Fisher makes a comment in her lecture about how a person’s world view, dictated by dopamine-colored glasses, can become so focused on their new lover that even that person’s car in a parking lot of hundreds of cars can inspire a romantic surge and feelings of elation. It’s a car for God’s sake. But it’s HIS car or HER car and it stands out as different and better.

This reminds me of My Better Half’s ride back in the day. He used to cruise around our college campus in a brand new Pathfinder (when Pathfinders were new on the scene and kind of ghetto, the Escalade of the 90’s). He had five-smoke tints, Miami Dade tags and those particularly offensive mud flaps with the naked ladies. He had sub woofers and a playlist that included De La Soul and 2 Live Crew.) And somehow all those incongruous messages about who he wanted to be versus the intellect that he actually possessed added up to something special and I loved to drive that car around, mud flaps and all, until the day I was driving it on campus and backed into some petite, manicured girl from Manhattan in her white and very delicate Infinity convertible. The Pathfinder completely crushed her hood with its attached trailer hitch. A female cop arrived on the scene to write up the accident report. When I explained to her that I couldn’t find the registration and it wasn’t MY car but my boyfriend’s car, she walked around to the back of the vehicle, pointed to those mud flaps and said, “Oh really, I’d have never guessed.” And then she wrote me a huge ticket and had the car impounded.

Before there was My Better Half, I had other boyfriends whose rides were also the embodiment of the persona they were trying to project. First there was my high school boyfriend who had, and probably still has, a car fetish. His mother bought him the VW Corrado when it first came out. And he would spend hours washing his baby, polishing the hub caps with a toothbrush, pampering the hell out of that vehicle in a way that suggested he might be capable of focusing a little more attention in my direction. He never ever let me drive that car and so, a few months post-purchase, we were finished.

Then their was another brief college romance with a sort of townie guy from Long Island who, of course, drove a muscle car, maybe a Mazda RX-something or other. He encouraged me to drive that thing all over town, back and forth, park it prominently in front of my dorm. He was really, really into me. My driving his car felt something like his version of possession. There is something to this playing hard to get thing and his over zealousness and availability eventually drove me away, but, for awhile, I did miss driving that car.

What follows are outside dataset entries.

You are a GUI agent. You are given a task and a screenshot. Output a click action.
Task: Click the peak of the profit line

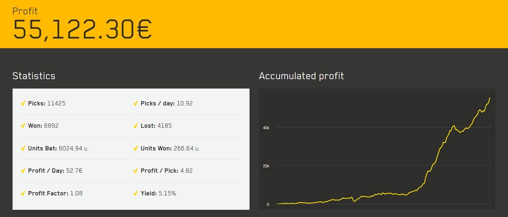[490, 98]
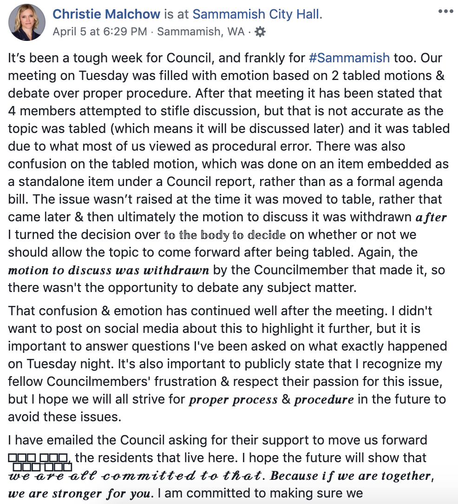Click the italic "motion to discuss was withdrawn" text

[x=108, y=271]
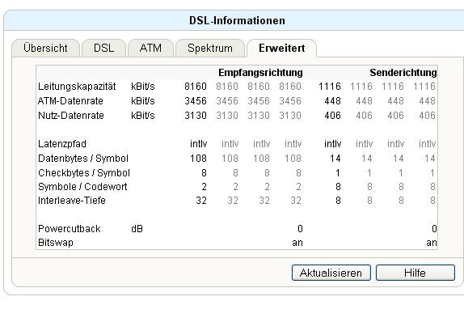Click the bold 1116 send capacity value
The height and width of the screenshot is (322, 464).
330,87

And of course there was the actor that was also a Superbike racer. I won’t get into how predictably attractive I found that particular mode of transport though it did make for bad hair on each and every date.

Now, as I gaze out at the driveway at my four door SUV with booster seats strapped into the back and enormous splat of bird shit on the windshield, I’m having trouble conjuring the days when a car was a simple projection of one’s sexuality. I’m trying to think, if I were back in college and my parents were willing to buy me a car (which they weren’t), what I’d be driving, leaving spikes of dopamine in my wake.

I think it’d be the Jeep Wrangler, four door, steel blue metallic exterior with leather and a mad sound system that will, sadly probably play Raffi or John Hiatt doing Thank Someone because it’s kid appropriate and soothing…Where or Where has my dopamine gone?

Ron has informed me that there is actually a soundtrack that should go with this post. So here it is, The Dresden Dolls doing The Jeep Song. I swear I had never heard this song before writing today’s post.